Respuesta. Tiramos lo de siempre, 70.000 ejemplares, y se vendieron todos. Y el viernes tiraremos otros tantos. Eso prueba que es falso eso que algunos afirman, que quisimos dar un golpe publicitario. Nos ha sorprendido mucho la repercusión, ese impacto tan desproporcionado.

P. Se les acusa de ser oportunistas e irresponsables por atizar el fuego encendido por el vídeo de la película La inocencia de los musulmanes.

Hemos hecho lo que siempre hacemos, nada distinto a nuestro trabajo desde hace mucho tiempo

R. Hemos hecho lo que hacemos todas las semanas: comentar la actualidad de un tráiler de una película imbécil distribuida por Internet que había generado manifestaciones y atentados con muertos. Somos un periódico de actualidad satírico y hemos hecho lo que siempre hacemos, nada distinto a nuestro trabajo desde hace mucho tiempo.

P. El ministro de Exteriores, Laurent Fabius, y la Casa Blanca han sugerido que han sido ustedes unos irresponsables.

R. ¿Cuál es la responsabilidad de un periodista? ¿Contar la actualidad o ceder a la violencia? Creo que es comentar lo que pasa, sobre todo si entra de lleno en la línea editorial como pasa en este caso. Nosotros combatimos las religiones, todas ellas, cuando entran en la esfera pública y política. ¿Cómo se puede justificar que unos periodistas se prohíban tratar la actualidad?
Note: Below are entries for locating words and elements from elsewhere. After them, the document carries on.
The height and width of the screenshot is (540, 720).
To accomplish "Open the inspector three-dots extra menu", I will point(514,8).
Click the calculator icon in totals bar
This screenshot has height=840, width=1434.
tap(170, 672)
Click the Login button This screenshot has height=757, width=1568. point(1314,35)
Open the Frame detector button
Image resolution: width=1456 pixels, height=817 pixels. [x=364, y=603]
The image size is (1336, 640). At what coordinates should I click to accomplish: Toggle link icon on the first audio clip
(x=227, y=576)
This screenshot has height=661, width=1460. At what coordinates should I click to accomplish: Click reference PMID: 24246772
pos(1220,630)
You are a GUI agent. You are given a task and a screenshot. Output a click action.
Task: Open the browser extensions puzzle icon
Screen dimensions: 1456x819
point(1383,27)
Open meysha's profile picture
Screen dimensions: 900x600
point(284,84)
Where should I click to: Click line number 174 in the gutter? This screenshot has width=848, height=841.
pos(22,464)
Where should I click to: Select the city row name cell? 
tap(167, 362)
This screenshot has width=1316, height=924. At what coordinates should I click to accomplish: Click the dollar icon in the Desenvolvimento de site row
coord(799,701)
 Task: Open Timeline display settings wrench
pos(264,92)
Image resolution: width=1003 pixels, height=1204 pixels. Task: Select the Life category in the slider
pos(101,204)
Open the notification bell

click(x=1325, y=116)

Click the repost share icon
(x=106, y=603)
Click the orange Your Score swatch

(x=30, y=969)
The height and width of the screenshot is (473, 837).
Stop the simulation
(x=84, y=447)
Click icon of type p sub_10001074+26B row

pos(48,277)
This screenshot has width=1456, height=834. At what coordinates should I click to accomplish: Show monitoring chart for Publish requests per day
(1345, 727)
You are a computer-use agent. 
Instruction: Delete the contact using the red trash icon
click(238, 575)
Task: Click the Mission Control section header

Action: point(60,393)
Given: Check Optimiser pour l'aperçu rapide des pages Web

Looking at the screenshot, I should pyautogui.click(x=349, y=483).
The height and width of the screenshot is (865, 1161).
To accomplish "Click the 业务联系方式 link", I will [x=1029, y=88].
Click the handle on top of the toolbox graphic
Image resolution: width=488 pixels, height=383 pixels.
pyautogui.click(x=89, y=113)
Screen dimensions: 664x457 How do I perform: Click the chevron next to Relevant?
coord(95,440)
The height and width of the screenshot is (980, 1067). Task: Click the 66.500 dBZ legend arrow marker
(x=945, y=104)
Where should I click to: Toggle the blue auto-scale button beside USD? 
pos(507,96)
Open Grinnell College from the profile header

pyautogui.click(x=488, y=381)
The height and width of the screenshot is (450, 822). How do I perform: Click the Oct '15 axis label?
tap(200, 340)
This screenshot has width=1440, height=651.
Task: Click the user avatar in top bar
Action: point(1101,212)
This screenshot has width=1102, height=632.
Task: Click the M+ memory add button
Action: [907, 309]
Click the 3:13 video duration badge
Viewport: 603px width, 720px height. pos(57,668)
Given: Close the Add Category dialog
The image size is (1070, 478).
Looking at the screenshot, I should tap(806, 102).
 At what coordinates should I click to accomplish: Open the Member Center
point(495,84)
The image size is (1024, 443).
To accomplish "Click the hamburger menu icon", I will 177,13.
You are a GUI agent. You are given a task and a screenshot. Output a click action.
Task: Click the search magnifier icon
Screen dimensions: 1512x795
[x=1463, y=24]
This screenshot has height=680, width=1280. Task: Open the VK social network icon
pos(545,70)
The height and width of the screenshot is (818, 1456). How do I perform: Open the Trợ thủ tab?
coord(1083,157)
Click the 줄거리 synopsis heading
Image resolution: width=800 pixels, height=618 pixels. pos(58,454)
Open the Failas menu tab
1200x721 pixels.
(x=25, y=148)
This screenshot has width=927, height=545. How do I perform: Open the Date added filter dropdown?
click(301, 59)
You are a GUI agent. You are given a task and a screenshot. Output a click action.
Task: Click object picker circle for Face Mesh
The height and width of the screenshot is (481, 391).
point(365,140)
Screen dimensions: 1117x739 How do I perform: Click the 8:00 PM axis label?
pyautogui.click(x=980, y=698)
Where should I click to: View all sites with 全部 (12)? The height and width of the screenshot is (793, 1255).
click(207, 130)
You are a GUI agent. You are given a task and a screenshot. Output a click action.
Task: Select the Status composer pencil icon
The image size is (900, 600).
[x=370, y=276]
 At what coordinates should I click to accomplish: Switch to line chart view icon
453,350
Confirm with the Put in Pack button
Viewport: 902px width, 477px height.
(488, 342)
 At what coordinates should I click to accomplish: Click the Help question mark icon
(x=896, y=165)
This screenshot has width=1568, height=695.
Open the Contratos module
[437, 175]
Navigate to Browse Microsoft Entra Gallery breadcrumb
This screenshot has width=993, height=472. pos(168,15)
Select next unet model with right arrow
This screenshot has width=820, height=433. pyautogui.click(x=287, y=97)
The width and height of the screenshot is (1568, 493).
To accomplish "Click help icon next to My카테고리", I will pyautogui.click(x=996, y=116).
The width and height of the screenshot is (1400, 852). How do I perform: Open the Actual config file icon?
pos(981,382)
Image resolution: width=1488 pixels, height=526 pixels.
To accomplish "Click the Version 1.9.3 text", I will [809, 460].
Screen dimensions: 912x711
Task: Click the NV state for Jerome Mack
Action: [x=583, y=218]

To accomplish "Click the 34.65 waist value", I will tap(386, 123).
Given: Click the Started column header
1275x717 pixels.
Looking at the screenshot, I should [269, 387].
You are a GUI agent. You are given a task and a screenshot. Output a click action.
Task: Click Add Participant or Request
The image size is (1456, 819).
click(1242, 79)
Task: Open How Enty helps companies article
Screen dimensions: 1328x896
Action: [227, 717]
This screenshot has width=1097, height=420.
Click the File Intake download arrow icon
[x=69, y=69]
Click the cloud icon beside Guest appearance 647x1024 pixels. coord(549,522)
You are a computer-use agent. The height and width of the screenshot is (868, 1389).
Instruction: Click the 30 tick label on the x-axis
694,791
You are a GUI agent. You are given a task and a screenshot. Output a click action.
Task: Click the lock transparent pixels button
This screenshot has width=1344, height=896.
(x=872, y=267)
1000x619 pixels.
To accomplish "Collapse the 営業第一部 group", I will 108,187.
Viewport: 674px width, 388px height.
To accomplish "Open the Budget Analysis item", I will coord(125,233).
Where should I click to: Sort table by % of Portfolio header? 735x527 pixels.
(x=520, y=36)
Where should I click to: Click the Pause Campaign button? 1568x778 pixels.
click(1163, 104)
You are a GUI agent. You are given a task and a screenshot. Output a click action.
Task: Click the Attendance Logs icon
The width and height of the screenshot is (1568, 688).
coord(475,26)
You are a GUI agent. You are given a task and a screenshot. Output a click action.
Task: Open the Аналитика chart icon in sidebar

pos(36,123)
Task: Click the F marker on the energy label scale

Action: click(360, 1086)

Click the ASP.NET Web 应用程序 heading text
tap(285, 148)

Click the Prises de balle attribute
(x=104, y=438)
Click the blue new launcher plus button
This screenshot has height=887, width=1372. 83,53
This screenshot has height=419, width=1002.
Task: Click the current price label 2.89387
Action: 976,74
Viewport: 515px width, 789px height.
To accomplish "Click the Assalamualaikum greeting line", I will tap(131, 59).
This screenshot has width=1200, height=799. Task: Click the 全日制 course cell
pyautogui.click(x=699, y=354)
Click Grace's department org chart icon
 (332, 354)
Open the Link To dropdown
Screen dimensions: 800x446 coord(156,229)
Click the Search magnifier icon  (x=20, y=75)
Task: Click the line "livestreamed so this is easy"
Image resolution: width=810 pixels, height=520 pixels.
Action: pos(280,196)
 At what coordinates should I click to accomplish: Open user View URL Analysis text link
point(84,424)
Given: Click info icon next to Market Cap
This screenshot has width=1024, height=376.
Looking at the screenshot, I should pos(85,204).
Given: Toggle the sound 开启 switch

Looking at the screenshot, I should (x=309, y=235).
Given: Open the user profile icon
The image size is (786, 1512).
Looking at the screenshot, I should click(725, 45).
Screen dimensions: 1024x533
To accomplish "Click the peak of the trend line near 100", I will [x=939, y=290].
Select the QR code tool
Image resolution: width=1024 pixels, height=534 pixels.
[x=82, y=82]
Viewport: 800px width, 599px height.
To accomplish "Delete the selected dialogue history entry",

La autocensura es el principio del totalitarismo. No podemos ceder a la violencia. Francia es un Estado de derecho laico y nos sometemos a la ley francesa, tenemos la misma responsabilidad que el resto de la prensa. No hemos insultado a nadie. Pero si alguien lo cree, puede ir a los tribunales.

P. ¿Qué les parece la reacción del Gobierno francés?

R. Nos parece que cerrar las embajadas y los colegios entra dentro de su papel protector. Si creen que hay riesgo es normal que lo hagan. Otra cosa es que Fabius se permita criticar a un diario satírico e independiente por hacer su trabajo. Hay dos líneas en el Gobierno. Unos reculan ante la libertad de expresión, y otros como Manuel Valls (Interior) o Vincent Peillon (Educación) nos han apoyado.

P. Los imanes han dicho que las caricaturas denotan racismo e islamofobia.

R. Criticar una religión no es racista. Una democracia no se define por su religión sino por la libre expresión de las ideas. La religión debe ser privada. Los musulmanes no son de una raza, son de todas las razas. Las personas que se definen como musulmanas exclusivamente se dejan manipular por sus líderes religiosos, que les dicen que su identidad es su religión. En Francia la identidad es la ciudadanía. No es Dios quien nos da el derecho al voto. Negamos de plano la acusación de racismo. Y la islamofobia es la excusa que invocó el régimen iraní en tiempos de la fatua a Rushdie, para equipararse con el antisemitismo. Luego hablaremos también de cristianofobia.

P. El Papa habla de ella a menudo.

R. Sí, lo aceptamos. Nosotros atacamos a las religiones. Somos un periódico ateo. Cuando las religiones invaden el espacio de la política, deben asumir las críticas y la caricatura como los políticos.

P. ¿Cuál cree que es la caricatura que más ha molestado?

R. Esa es la clave del asunto. Puedo entender que alguien sufra un choque íntimo al ver una parodia de Mahoma en una portada, pero no es el caso. La portada son un rabino y un imán. Las caricaturas están en la contraportada y en las páginas interiores. La mayor parte de la gente que está protestando no las ha visto, igual que la película la han visto muy pocos. ¡Para escandalizarse hace falta cumplir el trámite de ir al quiosco y comprar la revista! Estamos ante una gran manipulación: alguien tiene muchas ganas de que algunos se escandalicen. A mí no me gustan las religiones y no por eso voy a las iglesias y las mezquitas a protestar.